7.1 One of the reasons for NHS pay modernisation was to ensure equal pay for work of equal value. In line with this, it was crucial that every effort was made to ensure that the NHS Job Evaluation Scheme was fair and non-discriminatory in both design and implementation. 

7.2 A checklist was developed, based on the equality criteria drawn up by JEWP I. As the exercise progressed, its stages were compared with the checklist and a compliance report drafted. The final section of the checklist covered statistical analysis and monitoring of both the benchmark exercise and the final outcomes. This is ongoing. 

7.3 The equality features of the NHS JE Scheme design include: 

  • A sufficiently large number of factors to ensure that all significant job features can be measured fairly. 
  • Inclusion of specific factors to ensure that features of predominantly female jobs are fairly measured, for example communication and relationship skills, physical skills, responsibilities for patients/clients and emotional effort. 
  • Avoidance of references in the factor level definitions to features which might operate in an indirectly discriminatory way, for example direct references to qualifications under the knowledge factor, references to tested skills under the physical skills factor. 

7.4 Scoring and weighting were designed in accordance with a set of gender neutral principles, rather than with the aim of achieving a particular outcome, for example all responsibility factors are equally weighted to avoid one form of responsibility been viewed as more important than others. 

7.5 Equality features of the implementation procedures include: 

  • A detailed matching procedure to ensure that all jobs have been compared to the national benchmark profiles on an analytical basis, in accordance with the Court of Appeal decision in the case of Bromley v H and J Quick (1988). 
  • Training in equality issues and the avoidance of bias for all matching panel members, job analysts and evaluators. 
  • A detailed Job Analysis Questionnaire (JAQ) to ensure that all relevant information is available for local evaluations. 
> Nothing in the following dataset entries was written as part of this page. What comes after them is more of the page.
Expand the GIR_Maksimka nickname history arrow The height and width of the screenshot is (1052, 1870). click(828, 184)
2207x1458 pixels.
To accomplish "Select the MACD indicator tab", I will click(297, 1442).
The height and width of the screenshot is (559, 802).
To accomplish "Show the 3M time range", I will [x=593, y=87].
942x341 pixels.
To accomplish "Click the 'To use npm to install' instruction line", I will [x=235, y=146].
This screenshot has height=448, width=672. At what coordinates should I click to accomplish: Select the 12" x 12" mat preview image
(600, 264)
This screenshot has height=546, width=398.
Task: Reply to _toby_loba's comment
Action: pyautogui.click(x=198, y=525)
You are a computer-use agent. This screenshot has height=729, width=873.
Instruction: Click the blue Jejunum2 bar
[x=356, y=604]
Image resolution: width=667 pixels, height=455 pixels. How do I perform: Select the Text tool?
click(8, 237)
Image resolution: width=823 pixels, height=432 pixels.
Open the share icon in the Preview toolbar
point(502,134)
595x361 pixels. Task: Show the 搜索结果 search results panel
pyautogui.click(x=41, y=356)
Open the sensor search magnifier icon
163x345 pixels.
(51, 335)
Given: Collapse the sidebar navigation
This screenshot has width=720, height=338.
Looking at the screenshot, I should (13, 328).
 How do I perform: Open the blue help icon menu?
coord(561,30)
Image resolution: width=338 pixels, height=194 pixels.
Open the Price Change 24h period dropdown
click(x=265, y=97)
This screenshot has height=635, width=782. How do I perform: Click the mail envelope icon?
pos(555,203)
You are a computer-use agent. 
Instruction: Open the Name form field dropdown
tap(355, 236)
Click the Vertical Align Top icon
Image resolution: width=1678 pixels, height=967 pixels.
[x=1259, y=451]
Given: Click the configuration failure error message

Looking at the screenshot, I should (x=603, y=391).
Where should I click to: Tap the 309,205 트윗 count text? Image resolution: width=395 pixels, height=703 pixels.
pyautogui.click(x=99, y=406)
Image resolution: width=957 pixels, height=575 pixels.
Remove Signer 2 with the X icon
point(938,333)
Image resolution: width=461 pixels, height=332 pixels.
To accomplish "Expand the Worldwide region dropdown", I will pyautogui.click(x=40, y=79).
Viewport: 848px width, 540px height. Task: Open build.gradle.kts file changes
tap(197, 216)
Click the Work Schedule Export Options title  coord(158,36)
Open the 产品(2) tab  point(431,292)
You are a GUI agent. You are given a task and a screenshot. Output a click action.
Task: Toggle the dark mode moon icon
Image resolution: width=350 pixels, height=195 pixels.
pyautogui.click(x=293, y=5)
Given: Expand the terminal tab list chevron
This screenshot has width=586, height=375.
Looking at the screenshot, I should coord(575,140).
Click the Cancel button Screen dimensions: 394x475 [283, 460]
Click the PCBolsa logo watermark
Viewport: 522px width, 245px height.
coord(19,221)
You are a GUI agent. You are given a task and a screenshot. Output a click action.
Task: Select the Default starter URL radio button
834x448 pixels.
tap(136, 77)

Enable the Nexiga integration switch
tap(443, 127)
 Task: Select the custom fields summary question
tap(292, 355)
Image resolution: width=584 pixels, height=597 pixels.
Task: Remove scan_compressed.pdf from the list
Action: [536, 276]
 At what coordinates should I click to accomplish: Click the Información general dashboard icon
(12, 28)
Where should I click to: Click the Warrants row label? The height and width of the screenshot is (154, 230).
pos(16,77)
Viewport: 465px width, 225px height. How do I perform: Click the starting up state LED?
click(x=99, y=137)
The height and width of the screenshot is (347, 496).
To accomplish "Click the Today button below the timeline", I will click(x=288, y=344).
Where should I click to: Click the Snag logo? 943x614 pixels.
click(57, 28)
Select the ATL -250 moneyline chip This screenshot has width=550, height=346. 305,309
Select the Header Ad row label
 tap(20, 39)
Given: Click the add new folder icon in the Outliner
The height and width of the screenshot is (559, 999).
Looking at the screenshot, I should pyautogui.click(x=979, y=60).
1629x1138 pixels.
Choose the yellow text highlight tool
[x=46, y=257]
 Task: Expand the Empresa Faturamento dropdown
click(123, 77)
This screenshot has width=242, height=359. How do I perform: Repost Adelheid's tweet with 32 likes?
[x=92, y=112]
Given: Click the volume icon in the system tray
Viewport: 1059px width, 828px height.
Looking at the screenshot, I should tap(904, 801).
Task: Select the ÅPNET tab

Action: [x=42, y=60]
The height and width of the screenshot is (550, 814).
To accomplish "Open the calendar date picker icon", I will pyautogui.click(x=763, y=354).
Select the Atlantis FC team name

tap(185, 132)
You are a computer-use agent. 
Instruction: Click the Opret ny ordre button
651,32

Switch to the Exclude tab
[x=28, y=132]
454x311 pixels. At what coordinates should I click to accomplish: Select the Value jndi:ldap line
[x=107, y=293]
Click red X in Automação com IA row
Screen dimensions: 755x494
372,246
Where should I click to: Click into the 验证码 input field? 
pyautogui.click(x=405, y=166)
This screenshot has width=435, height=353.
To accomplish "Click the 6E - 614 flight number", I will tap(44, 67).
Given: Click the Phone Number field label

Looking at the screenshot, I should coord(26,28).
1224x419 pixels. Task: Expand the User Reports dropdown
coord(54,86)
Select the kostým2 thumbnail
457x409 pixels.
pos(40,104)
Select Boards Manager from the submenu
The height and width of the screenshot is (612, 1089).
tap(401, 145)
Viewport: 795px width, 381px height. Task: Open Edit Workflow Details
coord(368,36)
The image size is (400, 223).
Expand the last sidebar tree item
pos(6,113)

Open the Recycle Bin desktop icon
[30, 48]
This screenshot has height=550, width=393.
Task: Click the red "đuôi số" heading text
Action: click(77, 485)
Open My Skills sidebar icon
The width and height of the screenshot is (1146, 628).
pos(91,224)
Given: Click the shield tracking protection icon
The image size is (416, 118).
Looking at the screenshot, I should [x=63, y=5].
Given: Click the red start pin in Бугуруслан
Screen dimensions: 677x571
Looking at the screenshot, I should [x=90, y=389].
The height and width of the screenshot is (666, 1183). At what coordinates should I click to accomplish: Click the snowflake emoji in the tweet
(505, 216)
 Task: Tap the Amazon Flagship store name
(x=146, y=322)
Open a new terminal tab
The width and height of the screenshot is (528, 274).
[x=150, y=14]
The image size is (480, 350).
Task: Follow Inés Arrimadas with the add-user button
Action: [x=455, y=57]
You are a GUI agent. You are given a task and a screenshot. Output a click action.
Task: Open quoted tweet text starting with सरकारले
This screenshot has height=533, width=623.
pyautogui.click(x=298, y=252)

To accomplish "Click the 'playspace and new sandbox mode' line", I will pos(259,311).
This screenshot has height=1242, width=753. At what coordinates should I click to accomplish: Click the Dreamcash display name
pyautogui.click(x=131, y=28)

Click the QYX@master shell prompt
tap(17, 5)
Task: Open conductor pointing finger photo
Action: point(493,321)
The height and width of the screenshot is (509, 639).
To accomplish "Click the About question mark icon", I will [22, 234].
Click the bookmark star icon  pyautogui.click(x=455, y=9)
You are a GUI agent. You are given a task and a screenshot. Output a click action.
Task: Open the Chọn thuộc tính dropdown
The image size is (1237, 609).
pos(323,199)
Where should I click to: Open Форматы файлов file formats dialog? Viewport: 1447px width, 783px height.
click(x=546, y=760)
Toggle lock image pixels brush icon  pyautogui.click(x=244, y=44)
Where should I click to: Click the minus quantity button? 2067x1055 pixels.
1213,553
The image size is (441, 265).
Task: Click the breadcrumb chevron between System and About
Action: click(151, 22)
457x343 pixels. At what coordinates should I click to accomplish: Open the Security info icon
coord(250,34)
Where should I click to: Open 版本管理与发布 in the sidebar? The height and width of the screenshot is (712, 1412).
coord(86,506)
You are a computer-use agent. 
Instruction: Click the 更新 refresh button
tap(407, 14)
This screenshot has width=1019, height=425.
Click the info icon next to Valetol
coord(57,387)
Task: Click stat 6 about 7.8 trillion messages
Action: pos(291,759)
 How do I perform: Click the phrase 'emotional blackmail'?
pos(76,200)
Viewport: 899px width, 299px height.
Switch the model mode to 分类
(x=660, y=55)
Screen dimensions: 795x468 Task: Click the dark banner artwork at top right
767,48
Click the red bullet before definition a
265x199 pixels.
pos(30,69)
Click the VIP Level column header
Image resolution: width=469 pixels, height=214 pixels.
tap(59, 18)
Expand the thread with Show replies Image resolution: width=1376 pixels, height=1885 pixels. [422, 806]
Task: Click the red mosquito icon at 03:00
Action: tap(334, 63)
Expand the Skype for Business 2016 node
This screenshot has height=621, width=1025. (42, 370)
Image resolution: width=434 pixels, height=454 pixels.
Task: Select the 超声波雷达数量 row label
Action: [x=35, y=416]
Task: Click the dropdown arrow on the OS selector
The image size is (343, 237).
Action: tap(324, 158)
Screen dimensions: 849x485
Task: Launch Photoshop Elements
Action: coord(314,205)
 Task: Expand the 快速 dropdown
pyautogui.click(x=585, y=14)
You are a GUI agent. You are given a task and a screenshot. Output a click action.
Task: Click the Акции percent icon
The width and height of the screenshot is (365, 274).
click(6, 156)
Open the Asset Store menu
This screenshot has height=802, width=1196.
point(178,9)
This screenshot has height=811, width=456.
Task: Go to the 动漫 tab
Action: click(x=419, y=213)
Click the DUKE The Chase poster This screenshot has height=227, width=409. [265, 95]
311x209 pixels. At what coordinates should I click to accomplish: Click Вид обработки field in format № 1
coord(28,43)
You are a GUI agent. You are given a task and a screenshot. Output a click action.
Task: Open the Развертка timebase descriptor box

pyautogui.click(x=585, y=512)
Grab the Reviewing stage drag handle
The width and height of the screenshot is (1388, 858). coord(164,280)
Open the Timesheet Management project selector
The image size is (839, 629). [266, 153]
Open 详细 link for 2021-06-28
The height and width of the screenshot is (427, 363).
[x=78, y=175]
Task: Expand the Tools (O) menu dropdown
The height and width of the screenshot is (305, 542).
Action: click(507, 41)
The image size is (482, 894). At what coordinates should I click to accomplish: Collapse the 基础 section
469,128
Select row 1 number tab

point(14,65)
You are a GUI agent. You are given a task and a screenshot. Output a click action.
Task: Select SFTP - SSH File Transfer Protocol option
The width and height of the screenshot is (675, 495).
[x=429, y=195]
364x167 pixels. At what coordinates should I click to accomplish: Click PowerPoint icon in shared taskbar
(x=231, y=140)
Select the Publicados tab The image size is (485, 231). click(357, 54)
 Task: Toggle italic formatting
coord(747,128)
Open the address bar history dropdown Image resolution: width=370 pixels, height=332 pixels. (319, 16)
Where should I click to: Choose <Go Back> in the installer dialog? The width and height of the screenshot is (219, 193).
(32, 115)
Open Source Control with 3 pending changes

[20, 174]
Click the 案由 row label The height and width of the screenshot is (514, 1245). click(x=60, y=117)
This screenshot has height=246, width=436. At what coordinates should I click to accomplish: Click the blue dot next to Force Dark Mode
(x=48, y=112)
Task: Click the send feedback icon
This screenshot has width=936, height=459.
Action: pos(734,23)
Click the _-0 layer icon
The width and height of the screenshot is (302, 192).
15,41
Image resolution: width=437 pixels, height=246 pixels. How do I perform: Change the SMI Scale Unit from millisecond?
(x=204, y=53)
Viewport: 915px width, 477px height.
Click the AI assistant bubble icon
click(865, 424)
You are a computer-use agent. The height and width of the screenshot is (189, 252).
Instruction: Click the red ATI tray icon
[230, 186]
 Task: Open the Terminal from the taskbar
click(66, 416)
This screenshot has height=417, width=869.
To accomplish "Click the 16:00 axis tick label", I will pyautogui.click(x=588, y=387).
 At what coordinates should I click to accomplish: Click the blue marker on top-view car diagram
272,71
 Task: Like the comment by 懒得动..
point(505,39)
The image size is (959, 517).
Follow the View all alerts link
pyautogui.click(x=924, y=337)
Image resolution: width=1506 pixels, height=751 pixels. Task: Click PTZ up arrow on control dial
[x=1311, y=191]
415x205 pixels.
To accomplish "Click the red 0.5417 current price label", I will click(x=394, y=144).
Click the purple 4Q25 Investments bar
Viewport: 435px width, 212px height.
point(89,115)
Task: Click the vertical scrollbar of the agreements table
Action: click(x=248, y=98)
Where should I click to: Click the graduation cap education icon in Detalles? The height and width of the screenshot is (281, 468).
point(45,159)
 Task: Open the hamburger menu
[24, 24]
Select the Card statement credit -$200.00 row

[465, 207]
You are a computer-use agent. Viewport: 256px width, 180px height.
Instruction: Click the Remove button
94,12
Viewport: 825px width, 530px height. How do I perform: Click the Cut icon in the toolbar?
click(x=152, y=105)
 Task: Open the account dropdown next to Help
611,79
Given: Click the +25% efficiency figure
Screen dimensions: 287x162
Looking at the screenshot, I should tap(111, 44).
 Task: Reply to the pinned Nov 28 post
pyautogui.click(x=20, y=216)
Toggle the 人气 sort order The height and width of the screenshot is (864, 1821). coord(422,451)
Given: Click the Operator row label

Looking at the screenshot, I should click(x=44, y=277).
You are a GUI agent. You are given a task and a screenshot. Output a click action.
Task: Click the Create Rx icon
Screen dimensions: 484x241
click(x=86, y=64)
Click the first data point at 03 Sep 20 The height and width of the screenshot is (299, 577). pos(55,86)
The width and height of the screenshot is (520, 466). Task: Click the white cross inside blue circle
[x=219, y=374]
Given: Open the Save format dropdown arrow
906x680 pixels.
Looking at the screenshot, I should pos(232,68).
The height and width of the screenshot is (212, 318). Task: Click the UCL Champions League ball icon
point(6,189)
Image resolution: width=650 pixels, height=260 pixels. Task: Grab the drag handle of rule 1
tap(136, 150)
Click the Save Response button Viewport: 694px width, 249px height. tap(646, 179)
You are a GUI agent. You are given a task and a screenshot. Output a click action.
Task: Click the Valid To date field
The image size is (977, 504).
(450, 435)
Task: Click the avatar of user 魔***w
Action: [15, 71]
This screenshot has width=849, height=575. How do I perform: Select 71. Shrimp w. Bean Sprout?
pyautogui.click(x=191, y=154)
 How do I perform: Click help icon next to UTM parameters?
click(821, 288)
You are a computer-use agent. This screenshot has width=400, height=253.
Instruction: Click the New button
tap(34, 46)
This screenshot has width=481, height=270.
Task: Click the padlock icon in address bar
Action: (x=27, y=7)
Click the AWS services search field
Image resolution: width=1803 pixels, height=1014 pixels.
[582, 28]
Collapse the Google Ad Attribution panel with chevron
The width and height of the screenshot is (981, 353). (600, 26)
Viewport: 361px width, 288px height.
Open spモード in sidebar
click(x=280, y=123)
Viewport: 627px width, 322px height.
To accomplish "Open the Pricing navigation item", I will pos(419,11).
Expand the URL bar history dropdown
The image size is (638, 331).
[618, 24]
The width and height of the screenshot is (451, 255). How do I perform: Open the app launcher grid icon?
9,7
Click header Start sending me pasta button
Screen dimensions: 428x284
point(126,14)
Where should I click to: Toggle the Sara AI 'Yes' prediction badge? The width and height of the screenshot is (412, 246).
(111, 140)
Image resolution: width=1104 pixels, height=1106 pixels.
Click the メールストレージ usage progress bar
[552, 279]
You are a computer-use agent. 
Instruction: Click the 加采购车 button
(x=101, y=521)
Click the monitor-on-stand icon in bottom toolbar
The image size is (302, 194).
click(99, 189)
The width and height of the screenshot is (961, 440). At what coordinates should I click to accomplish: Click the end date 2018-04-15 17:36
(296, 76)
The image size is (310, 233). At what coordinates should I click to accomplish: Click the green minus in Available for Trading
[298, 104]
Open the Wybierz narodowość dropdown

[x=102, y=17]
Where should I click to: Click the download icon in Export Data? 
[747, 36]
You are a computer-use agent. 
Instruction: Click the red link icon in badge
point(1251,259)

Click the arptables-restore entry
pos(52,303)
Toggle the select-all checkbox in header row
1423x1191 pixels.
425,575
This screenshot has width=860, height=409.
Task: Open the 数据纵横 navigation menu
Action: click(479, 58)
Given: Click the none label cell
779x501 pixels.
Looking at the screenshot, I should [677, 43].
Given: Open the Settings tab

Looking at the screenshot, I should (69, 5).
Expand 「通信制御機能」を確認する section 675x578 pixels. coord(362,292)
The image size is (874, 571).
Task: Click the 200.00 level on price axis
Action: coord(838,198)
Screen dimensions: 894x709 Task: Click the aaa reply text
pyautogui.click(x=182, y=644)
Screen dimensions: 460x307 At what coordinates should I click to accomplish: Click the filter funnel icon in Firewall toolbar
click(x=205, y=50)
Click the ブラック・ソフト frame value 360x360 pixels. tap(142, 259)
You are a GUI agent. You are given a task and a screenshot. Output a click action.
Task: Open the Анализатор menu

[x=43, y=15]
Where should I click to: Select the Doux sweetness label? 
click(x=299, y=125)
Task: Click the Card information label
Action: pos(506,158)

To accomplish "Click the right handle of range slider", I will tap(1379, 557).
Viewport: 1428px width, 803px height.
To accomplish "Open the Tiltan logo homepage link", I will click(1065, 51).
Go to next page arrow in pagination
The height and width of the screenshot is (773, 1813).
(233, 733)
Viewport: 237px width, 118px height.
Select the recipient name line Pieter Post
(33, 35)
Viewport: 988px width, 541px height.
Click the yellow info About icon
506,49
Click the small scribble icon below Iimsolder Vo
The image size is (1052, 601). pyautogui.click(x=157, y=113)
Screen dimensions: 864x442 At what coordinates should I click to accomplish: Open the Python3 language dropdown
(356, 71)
7.6 An employment judge in the Hartley v Northumbria Healthcare tribunal (2008-9) found that the national aspects of the scheme, including design, profile writing, job evaluation processes and training courses were in line with equal pay requirements, but issued a warning that the processes and procedures needed to be implemented properly at local level to avoid equal pay claims being brought against the employer.